This is a great Psalm as relates to life and ministry for the coming year.  Security, being relatively tentative at all times and even today (if we are honest), is always uppermost in our minds.  We long for assurance that all will be well for the long haul.  And in view of the myriad of threats in our day, some would encourage us to find our security in the mountains that surround us, since they look so strong and stable.  But the fact is that those strong looking mountains (I am in Canmore, Alberta Canada as I write this…) are not as secure as they look.  Neither are those things we commonly trust in, like our homes, our human relationships, our financial investments, and so on.  Our best security is in the Lord calling forth our trust in Him.  This Psalm is a confession with which I wish to identify — I trust in the Lord for protection.

The Psalm goes on to speak of the kind of world we live in — how the wicked are intent on “stringing their bows…shooting from the shadows at those who do right.”  It is evident throughout the Bible that there is this division between good and evil, between wicked people and righteous ones.  Though this idea of wicked people versus righteous people may be offensive to some who think any such reference smacks of bigotry and arrogance, even the hardest hearts would have to acknowledge that in the extreme such categories exist.  Yet the biblical difference is much more subtle than that in the sense that the wicked may actually appear righteous and some who are seemingly righteous are actually very wicked.  The Bible in fact states that we are all wicked, we are all unrighteous — there is none that does good, not even one (Psalm 14:1-3; Romans 3:10, 11).  Righteousness, we learn, comes by faith and is something conferred rather than deserved (Romans 3:22 – 26).  So when God looks on the world, He sees both wicked and righteous, the former constantly taking advantage of the latter.

In general then, as the world proceeds, it seems that the wicked are overcoming the righteous.  As the writer of this Psalm puts it: the foundations of law and order have collapsed.  What can the righteous do? (Vs. 3).  As we turn the corner for another year, it does seem that evil is ever more blatant and ever more fierce.  This morning (Jan 4th), I heard that CEOs in our country are being paid phenomenal annual salaries that far exceed their actual worth — all at the expense of their companies’ share-holders, not to mention the poor of our country.  WHAT CAN THE RIGHTEOUS DO?

Not much, except to trust in the Lord, who still is in his holy Temple … [and] still rules from heaven … He watches everything closely, examining everyone on earth.  The Lord examines both the righteous and the wicked (Vss. 4-5).   It is a great comfort for the righteous to know that God is still the boss and will have the last word on all the wickedness that abounds.  His own attitude and promise of judgment is sure.  He will vindicate the truly righteous because the Lord is righteous and he loves justice (Vs. 7).

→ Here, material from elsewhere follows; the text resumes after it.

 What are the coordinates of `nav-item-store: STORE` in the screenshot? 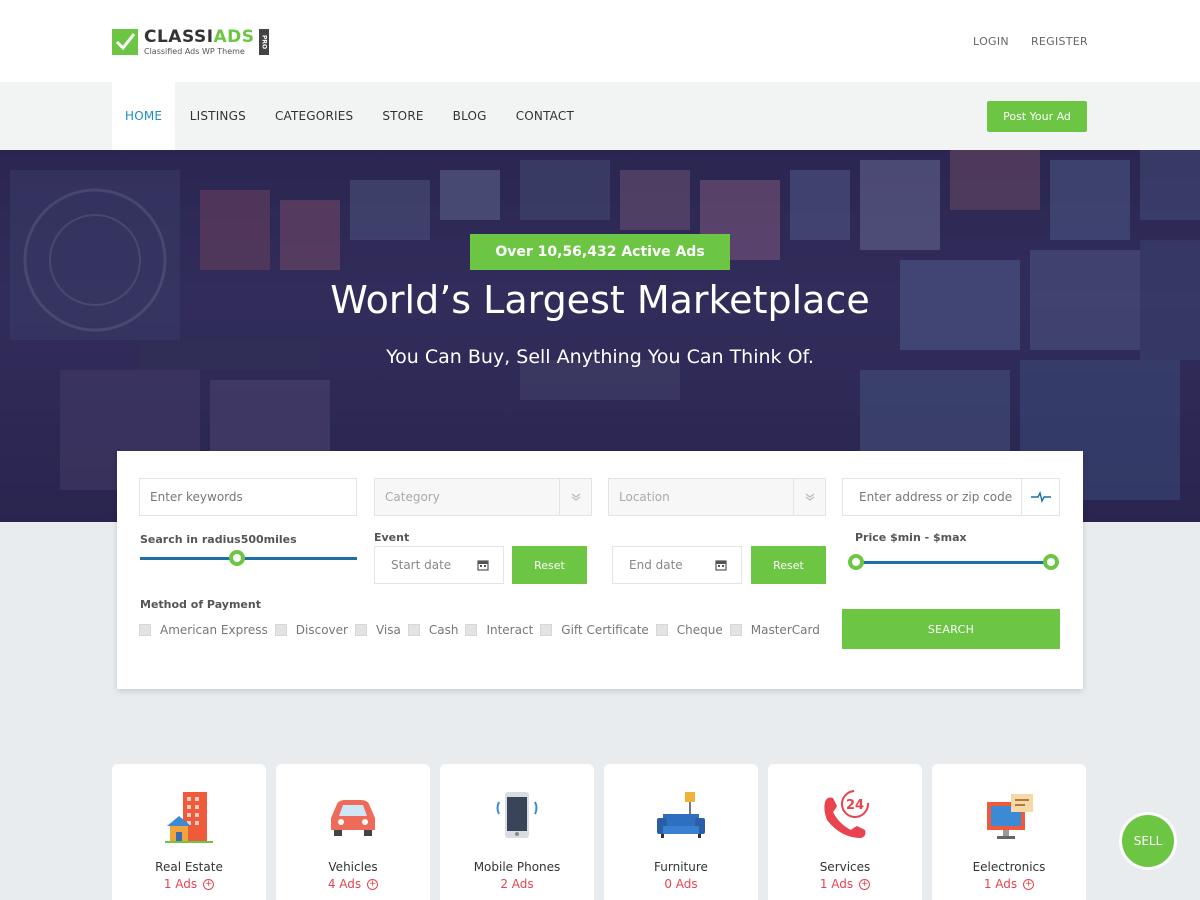 It's located at (403, 116).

I think I am a realist when I say that we live in a very wicked world.   Though we can be thankful for a large measure of mercy and justice in Canada because of the strong Christian influence we have enjoyed historically, the righteousness that does exist is but a thin veneer that covers a raging sea of very self-centered living.  And we Christians need to be careful lest we be sucked in to all of it as well.

By God’s grace I want to be the kind of person this year who reflects the true righteousness with which I profess to be clothed– in anticipation of the fulfillment of His promise that those who do right will see his face (Vs. 7).  I want to experience the smile of His face in my daily life as well as at the end of my days.